Pour un exposé complet des moyens et prétentions des parties, il sera renvoyé à leurs écritures conformément à l’article 455 du Code de procédure civile.
La procédure a été clôturée le 12 septembre 2023 pour l’audience de plaidoirie du 22 février 2024, avancée au 13 février 2024.
Le jugement a été mis à disposition au greffe, conformément aux dispositions de l’article 450 du code de procédure civile, à la date du 22 mars 2024.
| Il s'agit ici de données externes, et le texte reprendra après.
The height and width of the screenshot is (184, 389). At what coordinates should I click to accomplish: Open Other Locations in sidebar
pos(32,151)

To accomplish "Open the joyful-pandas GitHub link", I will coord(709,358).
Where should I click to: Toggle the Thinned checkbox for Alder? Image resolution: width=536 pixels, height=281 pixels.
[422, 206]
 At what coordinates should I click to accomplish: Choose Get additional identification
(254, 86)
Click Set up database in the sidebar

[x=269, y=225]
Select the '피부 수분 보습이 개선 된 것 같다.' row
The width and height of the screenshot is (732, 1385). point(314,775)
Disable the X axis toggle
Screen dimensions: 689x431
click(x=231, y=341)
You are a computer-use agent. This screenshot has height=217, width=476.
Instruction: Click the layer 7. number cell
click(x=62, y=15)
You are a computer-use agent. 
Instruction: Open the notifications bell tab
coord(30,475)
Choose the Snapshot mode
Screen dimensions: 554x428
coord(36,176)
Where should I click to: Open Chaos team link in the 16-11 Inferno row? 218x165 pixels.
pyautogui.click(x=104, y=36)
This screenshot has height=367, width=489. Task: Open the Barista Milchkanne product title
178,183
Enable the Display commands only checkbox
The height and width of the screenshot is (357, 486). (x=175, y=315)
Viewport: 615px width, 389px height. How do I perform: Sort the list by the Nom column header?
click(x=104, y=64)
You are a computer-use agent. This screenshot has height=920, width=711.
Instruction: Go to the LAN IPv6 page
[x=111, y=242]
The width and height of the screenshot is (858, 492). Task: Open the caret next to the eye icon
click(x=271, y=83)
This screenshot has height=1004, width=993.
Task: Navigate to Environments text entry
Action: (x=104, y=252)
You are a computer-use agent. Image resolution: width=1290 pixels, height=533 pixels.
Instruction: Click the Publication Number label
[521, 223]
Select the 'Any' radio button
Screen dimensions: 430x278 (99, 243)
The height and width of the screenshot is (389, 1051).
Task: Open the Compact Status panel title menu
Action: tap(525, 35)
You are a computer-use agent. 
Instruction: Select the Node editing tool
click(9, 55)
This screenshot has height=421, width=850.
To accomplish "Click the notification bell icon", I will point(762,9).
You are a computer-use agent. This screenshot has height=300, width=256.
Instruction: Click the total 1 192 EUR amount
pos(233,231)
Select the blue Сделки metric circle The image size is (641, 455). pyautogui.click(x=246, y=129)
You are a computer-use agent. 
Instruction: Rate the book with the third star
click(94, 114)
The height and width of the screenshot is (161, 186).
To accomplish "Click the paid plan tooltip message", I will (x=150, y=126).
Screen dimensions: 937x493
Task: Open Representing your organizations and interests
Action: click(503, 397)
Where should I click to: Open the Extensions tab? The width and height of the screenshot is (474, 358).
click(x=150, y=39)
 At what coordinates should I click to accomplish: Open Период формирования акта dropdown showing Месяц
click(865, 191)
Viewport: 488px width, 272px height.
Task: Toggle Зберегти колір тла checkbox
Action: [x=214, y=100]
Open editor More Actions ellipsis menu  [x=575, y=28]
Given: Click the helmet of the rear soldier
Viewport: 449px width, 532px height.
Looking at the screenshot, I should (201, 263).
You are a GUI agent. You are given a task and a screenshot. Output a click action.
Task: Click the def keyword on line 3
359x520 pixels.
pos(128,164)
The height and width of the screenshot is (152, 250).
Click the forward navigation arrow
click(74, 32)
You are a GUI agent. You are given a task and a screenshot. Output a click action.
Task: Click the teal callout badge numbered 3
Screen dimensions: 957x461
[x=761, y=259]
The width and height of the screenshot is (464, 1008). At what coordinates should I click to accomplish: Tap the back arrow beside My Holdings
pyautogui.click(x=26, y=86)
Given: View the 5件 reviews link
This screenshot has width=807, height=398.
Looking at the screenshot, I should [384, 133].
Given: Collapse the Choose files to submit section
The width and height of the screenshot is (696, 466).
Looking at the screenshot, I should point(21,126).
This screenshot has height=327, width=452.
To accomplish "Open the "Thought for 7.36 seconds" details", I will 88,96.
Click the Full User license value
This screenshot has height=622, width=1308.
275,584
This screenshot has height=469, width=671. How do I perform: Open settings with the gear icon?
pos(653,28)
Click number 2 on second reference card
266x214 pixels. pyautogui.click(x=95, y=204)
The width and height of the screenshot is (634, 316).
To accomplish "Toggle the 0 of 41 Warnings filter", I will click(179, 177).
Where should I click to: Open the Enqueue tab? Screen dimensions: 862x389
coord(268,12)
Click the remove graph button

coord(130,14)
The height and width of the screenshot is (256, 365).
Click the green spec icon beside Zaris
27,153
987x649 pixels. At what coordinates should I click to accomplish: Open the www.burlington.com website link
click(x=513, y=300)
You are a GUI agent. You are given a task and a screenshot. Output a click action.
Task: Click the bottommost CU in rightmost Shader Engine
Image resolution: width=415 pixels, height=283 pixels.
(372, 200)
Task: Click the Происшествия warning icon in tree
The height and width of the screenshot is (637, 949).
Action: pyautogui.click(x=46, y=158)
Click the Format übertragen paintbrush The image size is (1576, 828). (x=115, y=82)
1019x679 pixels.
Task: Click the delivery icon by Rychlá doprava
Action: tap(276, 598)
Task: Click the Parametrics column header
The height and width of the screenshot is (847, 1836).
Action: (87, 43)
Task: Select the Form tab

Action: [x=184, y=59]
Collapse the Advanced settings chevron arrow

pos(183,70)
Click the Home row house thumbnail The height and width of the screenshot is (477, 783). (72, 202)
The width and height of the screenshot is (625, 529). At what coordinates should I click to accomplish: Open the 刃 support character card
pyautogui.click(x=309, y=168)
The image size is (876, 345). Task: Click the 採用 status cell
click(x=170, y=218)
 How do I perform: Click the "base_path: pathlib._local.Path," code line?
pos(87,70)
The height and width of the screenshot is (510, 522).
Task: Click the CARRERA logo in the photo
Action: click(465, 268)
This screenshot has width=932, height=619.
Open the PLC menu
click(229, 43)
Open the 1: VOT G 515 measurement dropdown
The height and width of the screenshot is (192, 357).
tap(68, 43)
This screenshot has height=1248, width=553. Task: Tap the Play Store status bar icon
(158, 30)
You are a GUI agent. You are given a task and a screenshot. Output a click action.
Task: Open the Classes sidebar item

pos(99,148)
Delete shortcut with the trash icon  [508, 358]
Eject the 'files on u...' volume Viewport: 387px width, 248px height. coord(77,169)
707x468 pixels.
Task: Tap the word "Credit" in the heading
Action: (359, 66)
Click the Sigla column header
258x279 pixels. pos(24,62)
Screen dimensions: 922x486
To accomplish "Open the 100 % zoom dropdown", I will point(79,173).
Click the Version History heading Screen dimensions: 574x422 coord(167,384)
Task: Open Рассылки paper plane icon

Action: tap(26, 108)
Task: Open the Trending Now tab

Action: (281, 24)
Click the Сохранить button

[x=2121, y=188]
[DÉBATS NON PUBLICS – Motivation de la décision occultée]
PAR CES MOTIFS
La juge du Tribunal Judiciaire déléguée aux affaires familiales, statuant publiquement, après débats en chambre du conseil, par mise à disposition au greffe, par décision contradictoire et susceptible d’appel,
CONSTATE sa compétence au regard du droit international privé,
DECLARE le juge français compétent et la loi française applicable,
Vu l’assignation du 16 décembre 2021
CONSTATE que des propositions ont été effectuées quant au règlement des intérêts pécuniaires et patrimoniaux des parties,
PRONONCE pour altération définitive du lien conjugal le divorce de :
Madame [F] [J], née le [Date naissance 1] 1976 à [Localité 8] (ROUMANIE),
et de
Monsieur [O] [T], né le [Date naissance 2] 1963 à [Localité 12],
Lesquels se sont mariés le [Date mariage 4] 2015, devant l’officier de l’état civil de la mairie de [Localité 13],
ORDONNE la publicité, conformément aux dispositions de l’article 1082 du Code de procédure civile, de la présente décision en marge de l’acte de mariage des époux, de l’acte de naissance de chacun des époux et, en tant que de besoin, sur les registres du Service du ministère des Affaires Etrangères à [Localité 10] ;
DIT que Madame [F] [J] ne conservera pas l’usage du nom de son conjoint à l’issue du prononcé du divorce ;
DIT que le jugement de divorce prendra donc effet dans les rapports entre époux, en ce qui concerne les biens au 27 février 2021 ;
RAPPELLE que le divorce emporte révocation de plein droit des avantages matrimoniaux qui ne prennent effet qu’à la dissolution du régime matrimonial ou au décès de l’un des époux et des dispositions à cause de mort, accordées par un époux envers son conjoint par contrat de mariage ou pendant l’union ;
Se déclare incompétent pour ordonner la liquidation et le partage des intérêts patrimoniaux des époux ;
RAPPELLE que les parties s’engagent dans une liquidation amiable de leurs intérêts patrimoniaux, et qu’en cas d’échec de la tentative de partage amiable, il appartiendra aux parties ou à l’une d’elles de solliciter l’application des dispositions sur le partage judiciaire en saisissant le juge aux affaires familiales par voie d’assignation,
DEBOUTE Monsieur [O] [T] de sa demande de désignation d’un notaire en l’absence d’accord des deux époux ;
DÉBOUTE les parties de leurs demandes plus amples ou contraires,
DIT n’y avoir lieu à exécution provisoire,
DIT que chacune des parties supportera la charge de ses propres dépens,
DIT que la présente décision sera signifiée par commissaire de justice par la partie la plus diligente, faute de quoi elle ne sera pas susceptible d’exécution forcée,
RAPPELLE que les parties disposent d’un délai d’un mois à compter de cette signification pour faire appel auprès du greffe de la Cour d’Appel de Versailles,
Prononcé par mise à disposition au greffe le 22 Mars 2024 par Madame RICHARD, Juge aux Affaires Familiales, assistée de Monsieur Marc ALIPS, Greffier présent lors du prononcé, lesquels ont signé la minute du présent jugement.